MORE than 63,000 potential recruits whose names, addresses, passport numbers and other personal details were on a Ministry of Defence laptop stolen in Birmingham in January went on to serve in the forces and could now be prime terrorist targets, The Herald has learned.

The revelation, in the wake of one foiled Islamic extremist plot to abduct and murder a British soldier in the same city, shows that more than 10% of the 600,000 named on the laptop's hard-drive subsequently enlisted, although the MoD says it does not have information to hand on how many are still in uniform.

A fanatic who planned to kidnap and behead a British Muslim soldier was jailed for life at Leicester Crown Court last month.

Parviz Khan was handed the minimum 14-year prison term after pleading guilty to the plan as head of a Birmingham-based terror cell.

The missing Birmingham database dates back to 1997 and is one of three military laptops containing potentially damaging personal details stolen since 2005.

The MoD delayed telling thousands of RAF and Royal Navy servicemen and women that their personal details had been compromised by the theft of a laptop in Manchester two years ago because it believed the hard-drive was encrypted.

Many of those on that computer have records dating back as far as 1969. Those affected have been informed by letter, along with those whose personal details were on the Birmingham laptop.

The first theft from a careers office in Edinburgh three years ago involved data on 500 soldiers. The Birmingham laptop data involved Royal Navy and RAF personnel and Royal Marines.

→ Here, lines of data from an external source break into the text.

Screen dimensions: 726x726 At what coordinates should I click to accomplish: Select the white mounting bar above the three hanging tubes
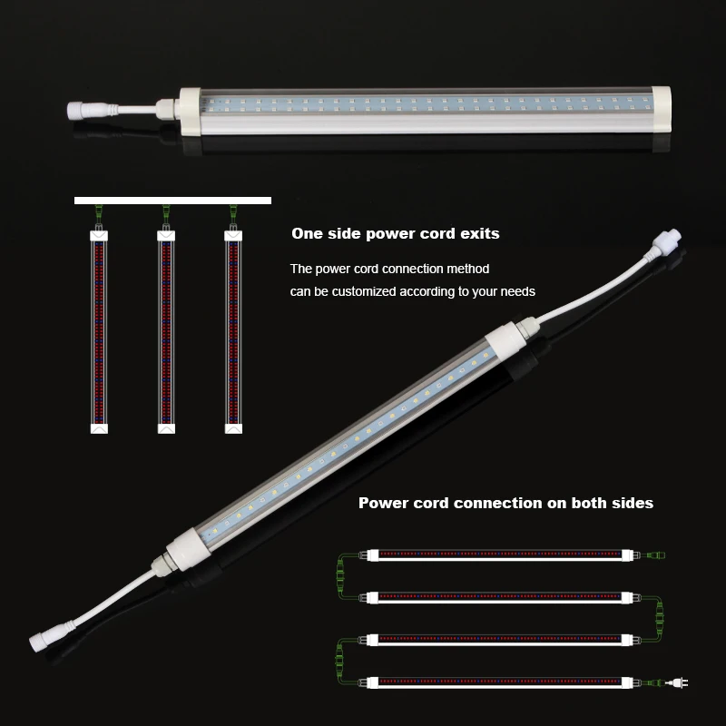(172, 200)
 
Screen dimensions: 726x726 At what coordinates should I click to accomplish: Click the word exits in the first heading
(478, 234)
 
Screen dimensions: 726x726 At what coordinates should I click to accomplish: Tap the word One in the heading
(307, 234)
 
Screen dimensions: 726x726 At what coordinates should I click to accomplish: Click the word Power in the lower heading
(382, 503)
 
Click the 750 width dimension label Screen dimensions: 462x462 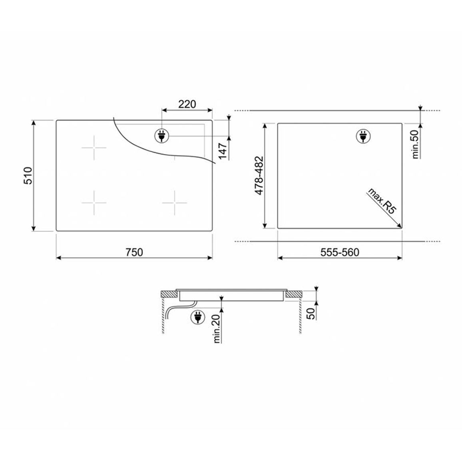tap(134, 252)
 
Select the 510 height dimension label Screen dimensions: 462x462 tap(28, 175)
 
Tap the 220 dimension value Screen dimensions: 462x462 tap(187, 104)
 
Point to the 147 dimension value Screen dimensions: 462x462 tap(223, 151)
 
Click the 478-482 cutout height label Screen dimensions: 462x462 tap(259, 175)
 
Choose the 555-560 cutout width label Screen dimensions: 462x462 tap(340, 252)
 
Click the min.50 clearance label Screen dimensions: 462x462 tap(415, 144)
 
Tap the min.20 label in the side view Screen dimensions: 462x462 tap(217, 329)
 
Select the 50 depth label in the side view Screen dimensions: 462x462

The MoD said yesterday there is no evidence that any of the bank, national insurance, passport or home address details on any of these databases has since been used for identity-theft criminal activity or by extremists seeking "soft" targets.

Emergency telephone numbers have been issued to affected service personnel for use if they suspect anyone is shadowing them or their families.

An MoD spokesman said: "Our first priority was to establish whose data had gone missing and to contact them and make them aware of the situation and potential security implications.

"Sir Edmund Burton, chairman of the Information Advisory Council, is currently reviewing MoD data security procedures and is expected to report back with recommendations within weeks."

His detailed review of data handling also follows HM Revenue & Customs' loss of 25 million child benefit claimants' details in the post, the NHS losing hundreds of thousands of patients' records, the DVLA losing three million learner drivers' details and the loss of more than 4000 patient details by primary care trusts in Stockport and Oldham.

One former RAF officer who contacted the Herald said: "Potentially, al Qaeda or its sympathisers could now have the home addresses and family details of a generation of service personnel.

"That's a huge, inexcusable vulnerability and a worry for everyone concerned. Even if the laptop was taken by some drug-addict seeking to sell it for a fix, who knows where it might end up?"